What you are asked to do – Rewrite every one of these records with "Open" changed to "Select" and nothing else altered. Leave the pictures out of your version.
──────────────────────────────
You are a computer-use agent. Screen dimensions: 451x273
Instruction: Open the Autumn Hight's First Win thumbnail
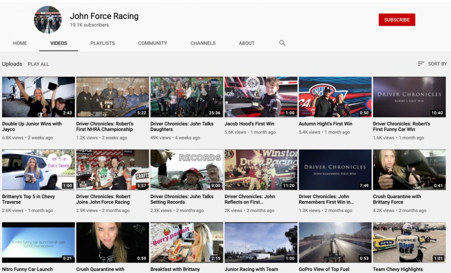click(335, 96)
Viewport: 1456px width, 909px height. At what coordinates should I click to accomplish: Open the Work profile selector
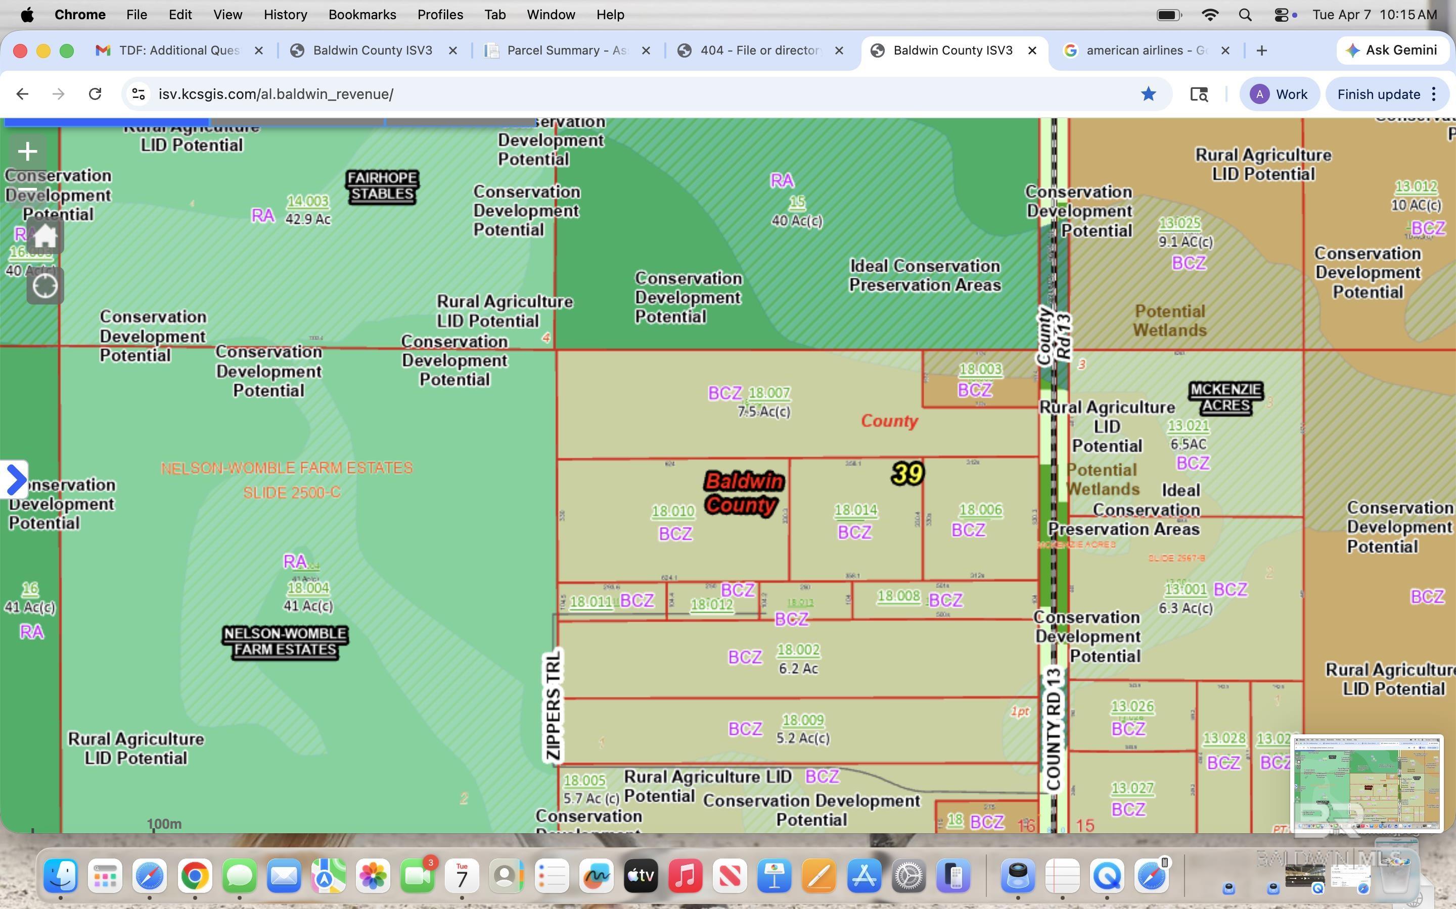point(1279,94)
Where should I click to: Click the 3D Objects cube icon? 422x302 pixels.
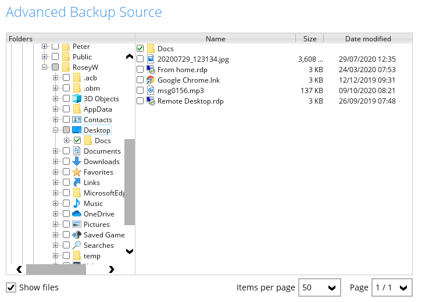coord(76,99)
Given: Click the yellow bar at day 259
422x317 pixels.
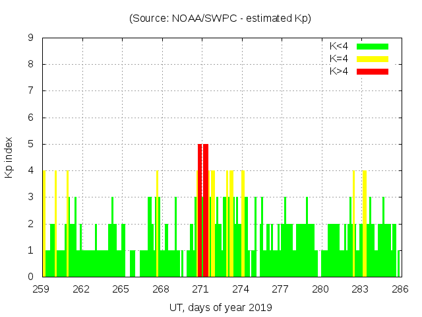Looking at the screenshot, I should coord(44,223).
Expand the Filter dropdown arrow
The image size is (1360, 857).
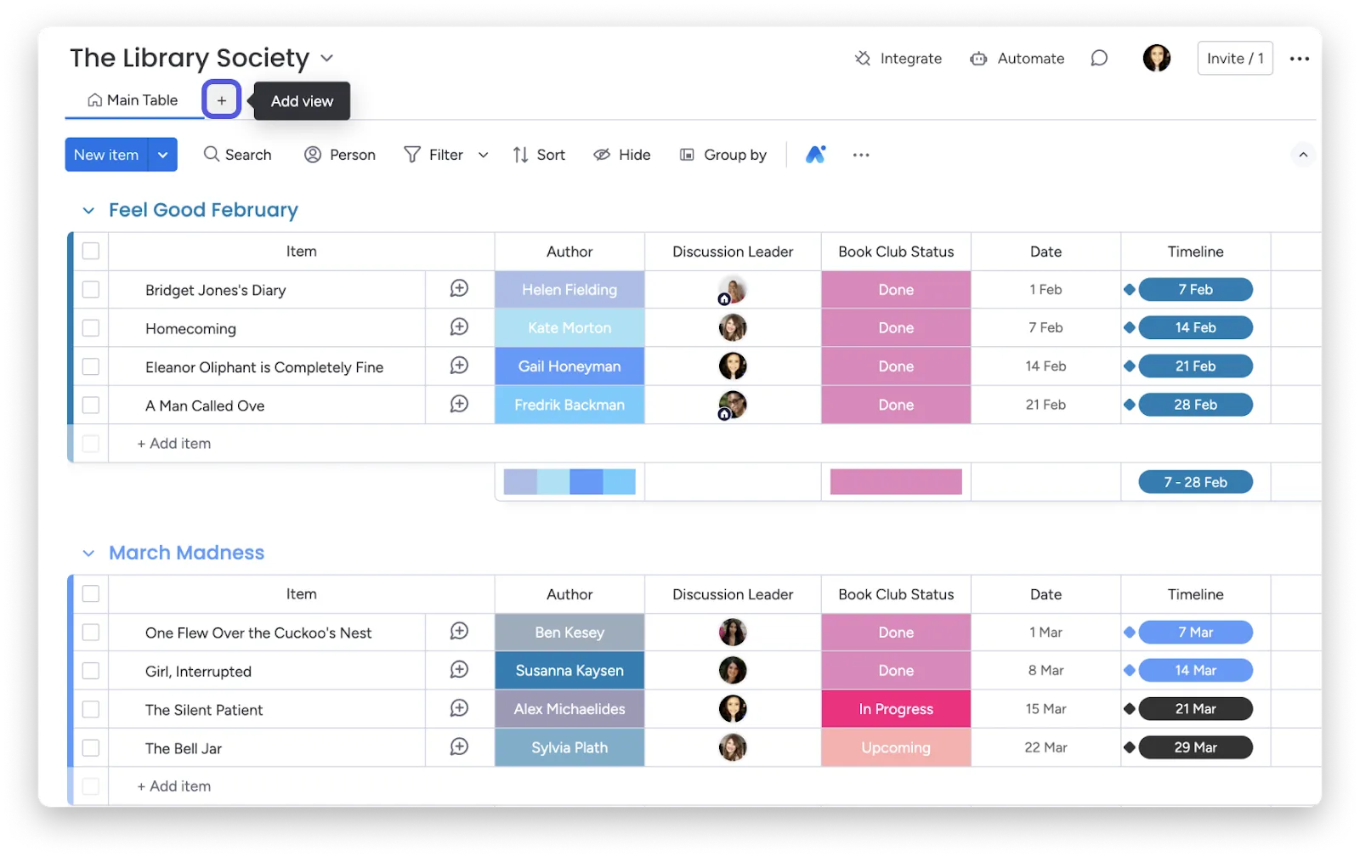[x=484, y=155]
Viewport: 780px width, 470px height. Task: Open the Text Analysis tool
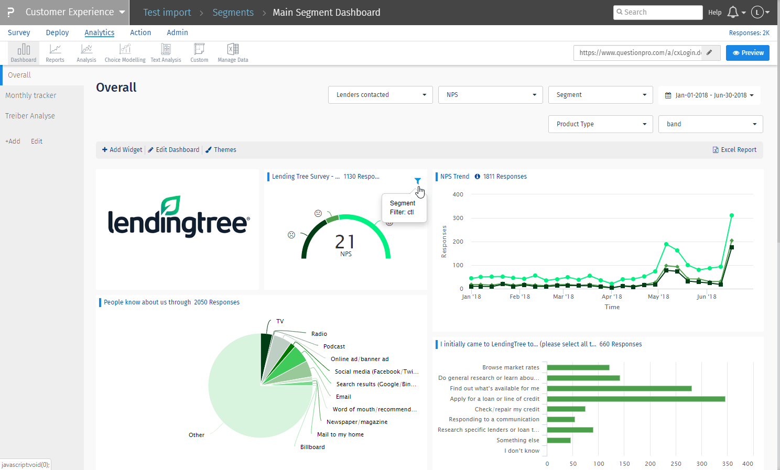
──────────────────────────────
Result of the exercise –
You are a computer-use agent. Screen dimensions: 451x273
Instruction: Select the Autumn Hight's First Win thumbnail
click(335, 96)
Viewport: 1456px width, 909px height. At what coordinates should I click to accomplish: Select the Work profile selector
point(1279,94)
Where should I click to: Click the 3D Objects cube icon? 422x302 pixels.
coord(76,99)
Given: Click the yellow bar at day 259
422x317 pixels.
Looking at the screenshot, I should coord(44,223).
Expand the Filter dropdown arrow
The image size is (1360, 857).
[x=484, y=155]
Viewport: 780px width, 470px height. Task: Select the Text Analysis tool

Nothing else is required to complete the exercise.